### The task
Please answer these questions from the text on student sleep and stress below, one line each, numbered to match:
1. What amount of nightly sleep does the National Sleep Foundation recommend for high schoolers?
2. How often does one faculty member give students a night off from homework?
3. What later start time is proposed?

### Text segment
_____
Pressures like homework and cramming for a test affect mental and physical health, with the average student not sleeping enough. According to the National Sleep Foundation, the recommended amount of sleep for high schoolers is 9.25 hours a night, but they typically get only about 6.84 hours.
“When you’re not getting the sleep you need as a teen, the brain is not able to handle daily occurrences, and you get crabby,” she said, citing increased rates of bullying and obesity and data that shows a decline in students’ short-term and long-term memory in schools with exhausted kids. Poor sleep habits at this age can also lead to illness and disease as students grow into adulthood.
During an open discussion about classroom strategies already being deployed at Andover, one faculty member called out the joy of learning as the cornerstone of a positive educational experience.
“In the dorm, have game night and, in the classroom, use subject-appropriate games. When you enjoy something, you are more likely to be engaged and pay attention,” said the faculty member.
Another faculty member said he gives students one night off from homework every week. Others talked about how they go deeper into fewer topics; give students more choice during tests; add flexibility into deadlines; support experimentation; encourage mindfulness; and try to provide comfortable spaces for collaboration.
Outside of the classroom, Pope said she encourages students to employ a buffet strategy with extracurricular activities.
“Take the smallest plate, not the giant one. Go through and pick out a nice balance and then step away!” she said.
Looking out at the audience, she tells everyone she’s thrilled about the new schedule and calendar Andover is considering.
“Fewer transitions during the school day and more open time—that’s the wave of the future. It’s much more like a college model,” she said, also pointing out that she’s thrilled with the proposed later start time (8:30 a.m. instead of 8 a.m.), which will provide more time for sleep.
_____
### Entries provided
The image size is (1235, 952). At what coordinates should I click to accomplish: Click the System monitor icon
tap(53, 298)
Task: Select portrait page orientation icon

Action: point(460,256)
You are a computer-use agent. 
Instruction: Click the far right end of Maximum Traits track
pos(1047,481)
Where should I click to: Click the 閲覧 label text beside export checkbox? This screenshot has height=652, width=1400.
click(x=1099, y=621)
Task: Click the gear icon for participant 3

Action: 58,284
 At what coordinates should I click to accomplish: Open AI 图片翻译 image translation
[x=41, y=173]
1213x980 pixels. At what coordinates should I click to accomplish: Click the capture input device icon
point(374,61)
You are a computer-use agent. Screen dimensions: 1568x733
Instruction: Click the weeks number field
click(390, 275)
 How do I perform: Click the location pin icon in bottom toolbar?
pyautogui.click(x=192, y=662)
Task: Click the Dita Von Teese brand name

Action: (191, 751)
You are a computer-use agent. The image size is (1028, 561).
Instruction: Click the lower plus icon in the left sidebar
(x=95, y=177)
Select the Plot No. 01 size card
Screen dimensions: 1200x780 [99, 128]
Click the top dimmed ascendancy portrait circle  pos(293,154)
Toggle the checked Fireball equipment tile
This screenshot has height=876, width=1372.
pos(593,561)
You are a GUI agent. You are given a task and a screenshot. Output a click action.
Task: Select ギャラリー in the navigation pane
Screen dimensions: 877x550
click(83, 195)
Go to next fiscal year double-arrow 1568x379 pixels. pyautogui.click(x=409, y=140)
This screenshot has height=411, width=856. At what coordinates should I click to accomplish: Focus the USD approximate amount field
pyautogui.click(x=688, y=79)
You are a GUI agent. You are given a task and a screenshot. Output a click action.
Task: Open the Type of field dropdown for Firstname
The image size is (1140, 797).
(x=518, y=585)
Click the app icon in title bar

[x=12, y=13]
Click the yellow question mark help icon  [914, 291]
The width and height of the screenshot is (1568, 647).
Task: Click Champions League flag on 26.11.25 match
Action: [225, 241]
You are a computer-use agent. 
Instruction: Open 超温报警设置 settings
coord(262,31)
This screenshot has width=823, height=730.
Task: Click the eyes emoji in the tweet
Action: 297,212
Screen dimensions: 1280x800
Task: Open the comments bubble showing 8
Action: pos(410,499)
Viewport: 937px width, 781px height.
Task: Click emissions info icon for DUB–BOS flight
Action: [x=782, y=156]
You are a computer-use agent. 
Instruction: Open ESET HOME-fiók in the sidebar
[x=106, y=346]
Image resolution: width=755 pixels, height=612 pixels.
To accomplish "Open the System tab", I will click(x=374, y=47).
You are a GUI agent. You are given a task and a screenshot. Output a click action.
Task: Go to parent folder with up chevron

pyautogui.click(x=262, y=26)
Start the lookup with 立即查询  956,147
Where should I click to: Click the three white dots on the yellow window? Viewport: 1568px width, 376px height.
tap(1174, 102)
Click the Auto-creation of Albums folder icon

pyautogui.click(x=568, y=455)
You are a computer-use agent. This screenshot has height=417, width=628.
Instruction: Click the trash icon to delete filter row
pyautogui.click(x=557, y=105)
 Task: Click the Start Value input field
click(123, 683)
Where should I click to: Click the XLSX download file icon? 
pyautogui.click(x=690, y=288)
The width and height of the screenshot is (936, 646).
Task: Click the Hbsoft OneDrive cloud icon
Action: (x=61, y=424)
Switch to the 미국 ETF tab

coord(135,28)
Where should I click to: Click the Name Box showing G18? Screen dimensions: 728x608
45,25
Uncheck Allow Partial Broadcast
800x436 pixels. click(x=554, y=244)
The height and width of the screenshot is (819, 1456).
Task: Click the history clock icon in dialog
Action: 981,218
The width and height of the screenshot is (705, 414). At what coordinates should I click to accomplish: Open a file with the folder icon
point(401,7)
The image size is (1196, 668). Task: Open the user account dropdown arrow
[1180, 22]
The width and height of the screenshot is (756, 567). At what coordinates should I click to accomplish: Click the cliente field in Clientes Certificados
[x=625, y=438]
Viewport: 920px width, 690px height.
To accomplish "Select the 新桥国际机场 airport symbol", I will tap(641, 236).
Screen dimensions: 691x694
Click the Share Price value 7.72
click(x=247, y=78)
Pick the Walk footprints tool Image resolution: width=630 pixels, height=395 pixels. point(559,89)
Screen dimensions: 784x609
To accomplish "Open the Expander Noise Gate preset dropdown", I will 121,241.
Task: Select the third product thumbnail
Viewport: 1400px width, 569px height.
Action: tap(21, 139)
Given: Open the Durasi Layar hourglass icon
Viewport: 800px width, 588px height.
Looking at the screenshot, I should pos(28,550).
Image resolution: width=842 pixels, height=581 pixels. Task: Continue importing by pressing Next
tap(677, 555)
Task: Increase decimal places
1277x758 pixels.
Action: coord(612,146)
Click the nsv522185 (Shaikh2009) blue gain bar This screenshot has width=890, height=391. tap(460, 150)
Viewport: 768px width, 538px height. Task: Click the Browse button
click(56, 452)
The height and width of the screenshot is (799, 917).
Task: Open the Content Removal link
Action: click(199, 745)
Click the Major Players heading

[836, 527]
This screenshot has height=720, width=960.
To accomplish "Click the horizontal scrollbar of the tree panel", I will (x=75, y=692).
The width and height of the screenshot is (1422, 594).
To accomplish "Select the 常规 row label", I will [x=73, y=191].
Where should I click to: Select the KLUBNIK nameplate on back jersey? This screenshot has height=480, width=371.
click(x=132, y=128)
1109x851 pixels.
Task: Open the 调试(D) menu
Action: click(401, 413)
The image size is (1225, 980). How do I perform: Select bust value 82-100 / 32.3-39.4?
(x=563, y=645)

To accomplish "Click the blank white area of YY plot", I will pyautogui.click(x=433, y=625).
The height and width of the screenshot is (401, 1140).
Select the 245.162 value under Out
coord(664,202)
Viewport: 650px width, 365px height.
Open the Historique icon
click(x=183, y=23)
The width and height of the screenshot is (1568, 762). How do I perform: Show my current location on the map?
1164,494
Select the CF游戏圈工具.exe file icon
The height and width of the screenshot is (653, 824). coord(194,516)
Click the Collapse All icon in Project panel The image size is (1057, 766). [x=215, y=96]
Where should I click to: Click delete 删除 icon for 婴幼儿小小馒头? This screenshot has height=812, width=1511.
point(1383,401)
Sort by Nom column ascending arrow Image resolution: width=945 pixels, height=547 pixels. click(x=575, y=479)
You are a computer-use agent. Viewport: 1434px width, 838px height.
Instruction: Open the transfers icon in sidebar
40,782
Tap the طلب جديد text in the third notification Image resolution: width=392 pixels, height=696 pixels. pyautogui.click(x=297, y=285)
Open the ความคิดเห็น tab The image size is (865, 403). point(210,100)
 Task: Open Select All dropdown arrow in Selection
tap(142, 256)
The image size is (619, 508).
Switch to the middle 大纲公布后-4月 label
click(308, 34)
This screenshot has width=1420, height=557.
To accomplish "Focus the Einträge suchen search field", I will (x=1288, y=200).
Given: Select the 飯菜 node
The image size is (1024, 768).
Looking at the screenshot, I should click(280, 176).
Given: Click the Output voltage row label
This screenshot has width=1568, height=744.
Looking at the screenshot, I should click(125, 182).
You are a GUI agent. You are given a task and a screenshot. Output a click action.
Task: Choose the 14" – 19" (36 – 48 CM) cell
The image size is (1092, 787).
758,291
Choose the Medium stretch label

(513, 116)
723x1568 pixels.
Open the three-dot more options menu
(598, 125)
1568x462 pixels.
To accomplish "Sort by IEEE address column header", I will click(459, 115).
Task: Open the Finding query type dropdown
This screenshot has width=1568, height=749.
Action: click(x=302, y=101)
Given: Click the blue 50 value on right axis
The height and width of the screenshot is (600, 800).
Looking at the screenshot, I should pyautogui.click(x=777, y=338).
_____
### Result for this exercise
1. 9.25 hours a night
2. One night every week
3. 8:30 a.m., instead of 8 a.m.